**Reading passage**
★ ★ ★

Inspired by the Illustration Friday quote:
"It is not part of a true culture to tame tigers, any more than it is to make sheep ferocious." - Henry David Thoreau
I've long admired Thoreau, and dip into his "Wild Fruit" often, for a way of seeing the world around us that awakens me to detail and depth, a way of thinking about inner and outer worlds as interlaced.
This quote sat. And oddly, what it brought to mind were my first forays into formal math - my first days in school facing chalkboards and sheets with numbers trapped in unnatural rigidity. Standing in straight lines and grid formations, where I could see they were a tumult of energy and colour, like wild animals forced into a circus to perform against their natures. I discussed this issue with my father, but his ordered mathematical mind boggled at my conviction that threes were green. That fours were calm. That sevens and fives knew each other, and were completely untrustworthy, likely to gang up and cause trouble.

★ ★ ★

**Listing**
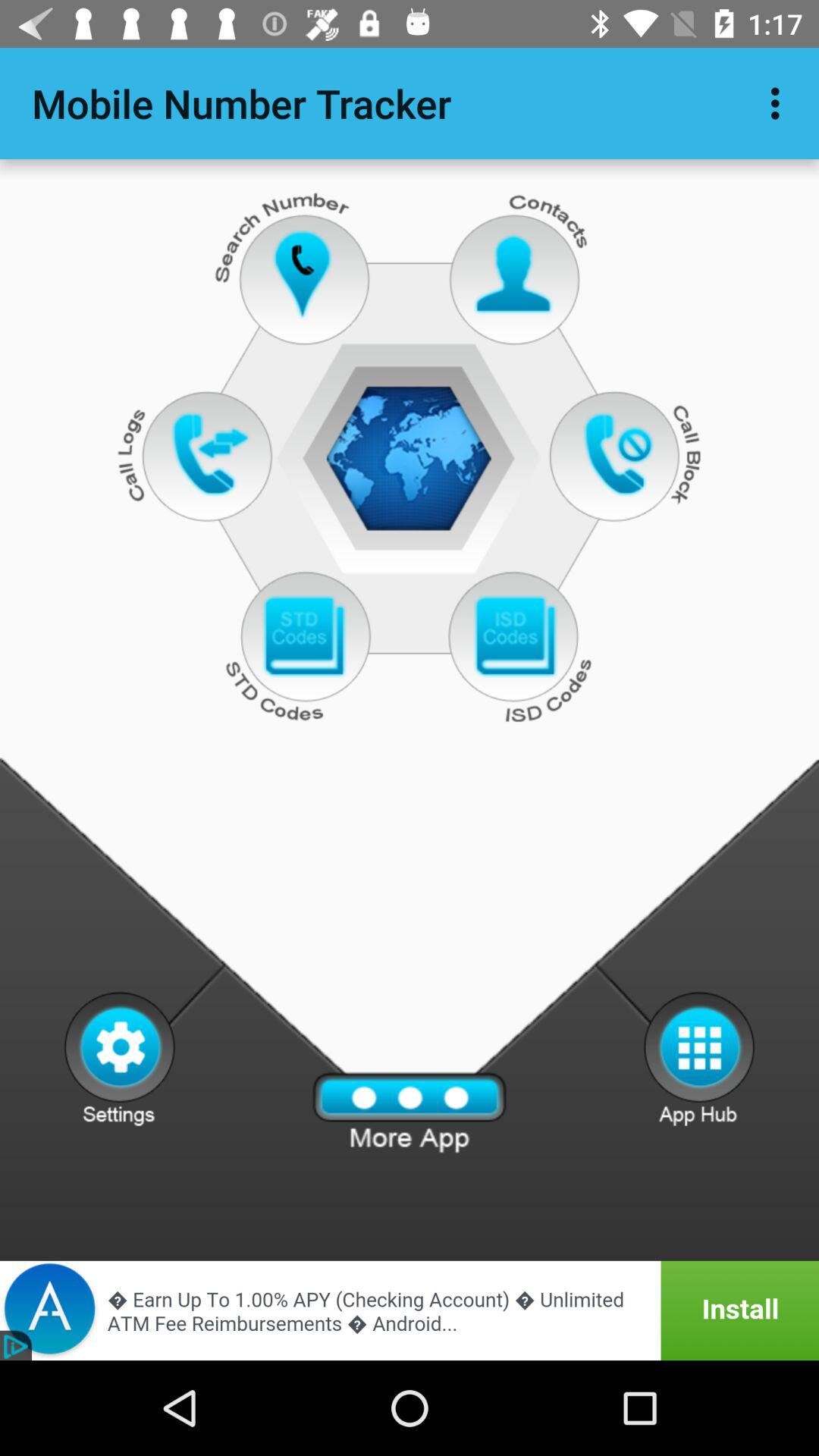
search number (303, 274)
Given the description of an element on the screen output the (x, y) to click on. 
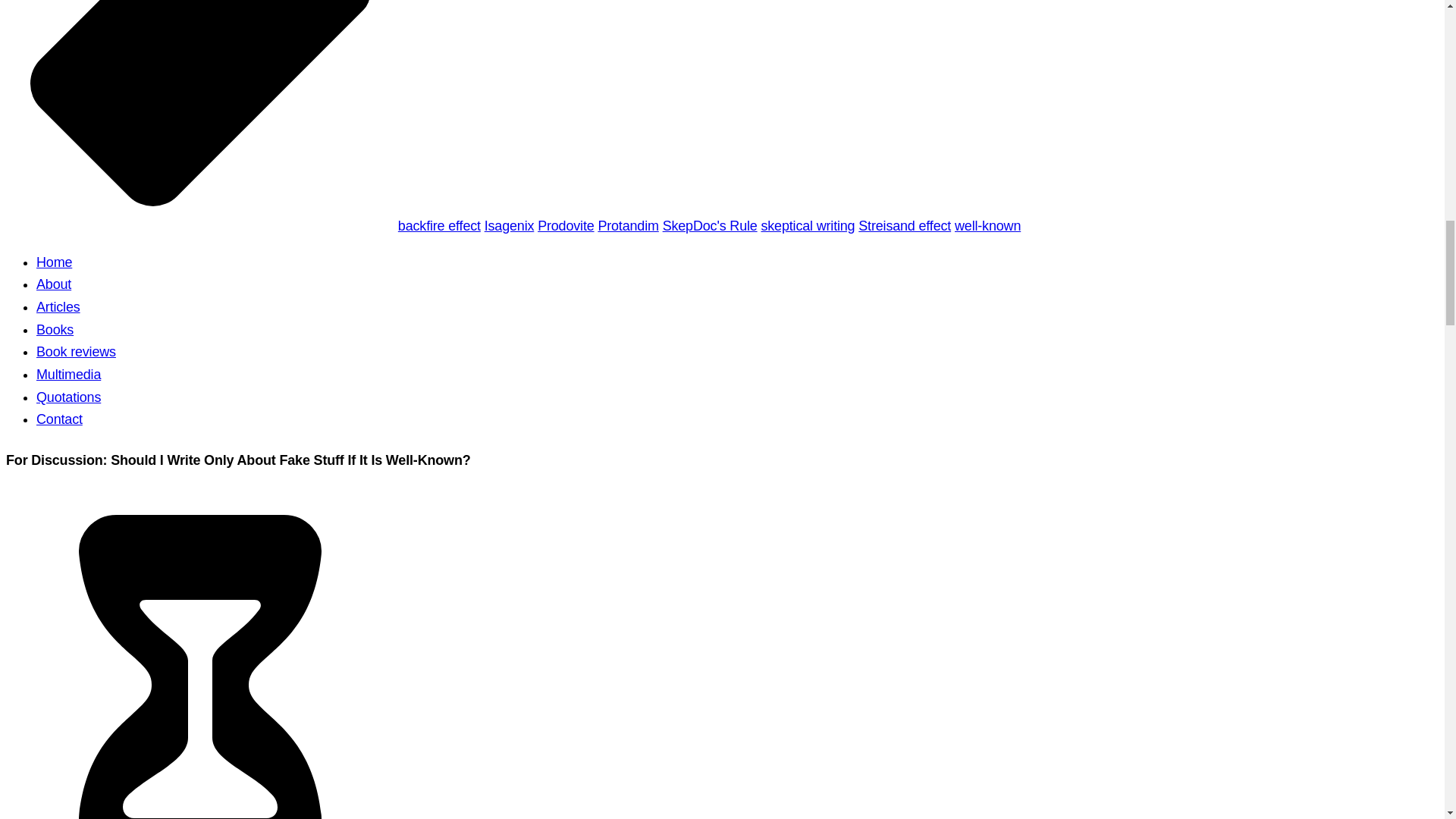
backfire effect (438, 225)
well-known (987, 225)
Prodovite (565, 225)
SkepDoc's Rule (709, 225)
Home (53, 262)
About (53, 283)
Articles (58, 306)
Protandim (627, 225)
Multimedia (68, 374)
Streisand effect (904, 225)
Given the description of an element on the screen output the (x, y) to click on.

★ ★ ★

**What to work on**
• 1. Summarize the Thoreau reflection in two sentences.
• 2. According to the Thoreau reflection, which of Thoreau's works does the writer dip into often?
• 3. Write the next paragraph of the Thoreau reflection, picking up after its final sentence.

**Results by task**
• 1. Prompted by an Illustration Friday quote from Thoreau about taming tigers and making sheep ferocious, the writer, a longtime reader of his "Wild Fruit," recalls first encounters with formal math in school. Numbers seemed forced into rigid lines and grids like wild animals made to perform in a circus, and the writer's father, with his ordered mathematical mind, was baffled by the conviction that threes were green, fours were calm, and sevens and fives were untrustworthy.

• 2. "Wild Fruit"

• 3.
A three is a three. Nothing else.
I eventually made peace with these concepts, but was reassured in later years to find the numbers achieved some sort of freedom to express their true natures - eventually.
So in my mind, Thoreau's quote and my early number sense rang in harmony - we cannot prize a three above a seven - or vice versa, nor a lion above a sheep. In context, of course, let them be where they are, and be themselves with all their might.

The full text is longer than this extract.